For the first time this season, a huge crowd of reporters gathered around Radko Gudas' locker Thursday, waiting for the Flyers' rugged defenseman to leave the ice after practice.
"You guys waiting for Ogie Ogilthorpe?" cracked Flyers forward Ryan White.
Ogilthorpe was a goon in the iconic 1970 movie Slapshot.
Gudas, 25, drew a crowd because the NHL suspended him for, well, a goon-like play, a hit to the head of Ottawa's Mika Zibanejad during Tuesday's third period.
"It's a fast game," Gudas said. "Accidents happen."
For all his feistiness, Gudas has had more good moments than Ogie ones this season.
Fact is, he has been one of the Flyers' most pleasant surprises.
"Gudie is a guy who drags guys into the fight, that's one way to put it," coach Dave Hakstol said, meaning his 6-foot, 204-pound defenseman inspires his teammates to play with an edge. "He's always very competitive. He's a heavy, physical body back there, and I think he's been a significant part of our D corps."
When he was acquired with first- and third-round picks in the deal that sent Braydon Coburn to Tampa Bay in March, some thought Gudas was a throw-in who would be the Flyers' seventh defenseman this year.
He has been more. Much more.
Built like a fire hydrant, Gudas has kept opponents on their toes with his physical play. He can be described thusly: Old. Time. Hockey.
At the time of his suspension, Gudas' 118 hits placed him second in the NHL, and he has been a defensively responsible player.
"He's played very well for us," captain Claude Giroux said. "He moves the puck very well, and obviously his physical play is very good."
The Czech Republic native is a throwback-type player who, when he plays smartly, can be an asset and cause opponents to look over their shoulders.
The suspension, Gudas said, will not cause him to alter his style.
"I don't think I should change anything," he said. "I've played for a while and haven't gotten any suspensions. This is the first one."
Gudas, who did not play with the Flyers last season because he was recovering from knee surgery, had been paired recently with Michael Del Zotto, one of the team's best puck-moving defensemen.
"We were getting some good chemistry," Del Zotto said. "We talk a lot on the ice, and playing together a bunch of games and practicing, you get to know each others' tendencies and it makes it that much easier. You see how hard he plays out there and he brings an element to the game - and it's not fun for the other team to play against."
Gudas will sit out the third game of his suspension Tuesday against the Islanders, then be eligible to return Thursday in St. Louis.
"Unfortunately, suspensions are part of the game. It happens," goalie Steve Mason said. "I think Radko was definitely starting to come around with his game. I look at the game against the Rangers in New York - I thought that was probably one of his best efforts all around."
The Flyers won that game, 3-0.
"He made a couple of huge plays on two-on-ones, and had a couple of real good sticks preventing some key opportunities," Mason said. "He brings a physical presence that is hard to match because of how strong and aggressive he can be."
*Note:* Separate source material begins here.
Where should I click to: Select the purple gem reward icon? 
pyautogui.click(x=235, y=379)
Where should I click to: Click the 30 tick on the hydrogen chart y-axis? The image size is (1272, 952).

Gudas is not known for his offense. He has one assist in 22 games this season, and seven goals and 33 points in 148 career games.
And yet . . .
"He has the hardest shot I've faced in a long, long time," Mason said. "It's to the point where I think he's taken a little bit of power off of it in practice" so he doesn't injure his own goalies. "You get a glove on it and he can break your hand."
Gudas did break the finger of Ottawa's Milan Michalek with a shot in the Flyers' 4-2 win Tuesday. Later in that game, Gudas delivered what turned out to be a suspendable hit on Zibanejad.
From here, Gudas' suspension was justified. But the NHL erred when it did not suspend Boston's Zac Rinaldo - who has a long history of being disciplined - when his head hit gave Sean Couturier a concussion in October, causing the Flyers center to miss six games.
"I won't get into the technicalities of it," said Hakstol, adding he disagreed but respected the league's decision to suspend Gudas, "because I'm learning a lot as I go."